**Quoted text:**
Last Updated August 2022


  1. General Data Protection regulation (GDPR)
  2. Data Processing Agreement
  3. EU Standard Contractual Clauses
  4. Technical and Organizational Measures
  5. Data Processing Details
  6. Sub-Processor List


This Data Processing Agreement (“Agreement”) is made upon acceptance of the Main Agreement as defined below, between the customer entity accepting the terms of the Main Agreement (“Company”); and the Processor entering into the Main Agreement (“Plannuh”),
each a “Party” and together the “Parties”. (Previous version).


(A) Plannuh and Company have entered into one or more agreements under which Plannuh supplies certain SaaS products to Company from time to time as detailed in the various agreements (referred to collectively as the “Main Agreement”).

(B) The Parties have agreed that in order for Plannuh to perform its obligations pursuant to such Main Agreement, it will be necessary for Plannuh to Process certain Personal Data in respect of which Company will be a Data Controller, or acting on behalf of the Data Controller, for the purposes of this Agreement under and subject to the applicable Data Protection Laws (as defined below).

(C) The Parties have agreed to enter into this overarching Agreement in order to address the compliance obligations imposed upon Company pursuant to applicable Data Protection Laws, and to ensure that adequate safeguards are put in place with respect to the protection of such Personal Data.

(D) Except as otherwise expressly set forth in the Main Agreement between the Parties, the provision of Services shall be governed by Agreement pursuant to applicable Data Protection Laws and this Agreement is hereby incorporated into the Main Agreement by reference.


The following expressions are used in this Agreement: In the event the definitions herein differ from the Main Agreement relating to data protection, this Agreement shall prevail as to the specific subject matter of such definition.

(a) “Services” refers to the application, product or services and other activities to be supplied or carried out by or on behalf of Company/Company Affiliate pursuant to the Main Agreement.

(b) “Data Subject Request” means a request from or on behalf of a Data Subject relating to access of, or the rectification of, erasure of or data portability of that person’s Personal Data or an objection from or on behalf of a Data Subject to the Processing of his or her Personal Data.

(c) “Data Protection Laws” means all laws and regulations applicable to the Processing of Personal Data under the Main Agreement, including but not limited to the GDPR.

(d) “GDPR” means Regulation (EU) 2016/79 of the European Parliament and of the Council of 27 April 2016 on the protection of natural persons with regard to the Processing of personal data and on the free movement of such data (known as the General Data Protection Regulation).

**Data:**

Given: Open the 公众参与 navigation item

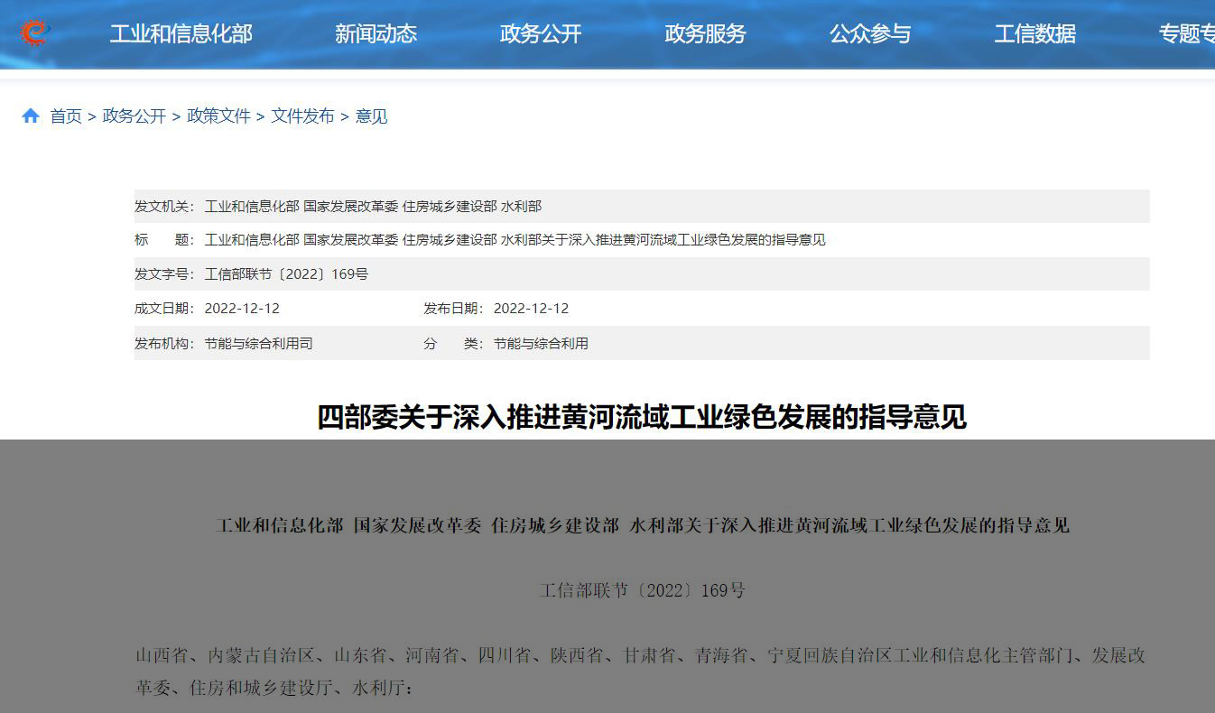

**What you need to do:**
In the data processing agreement, what collective name is given to the agreements under which Plannuh supplies SaaS products to Company? The data is separate material with no connection to the text.

**Final result:**
The "Main Agreement."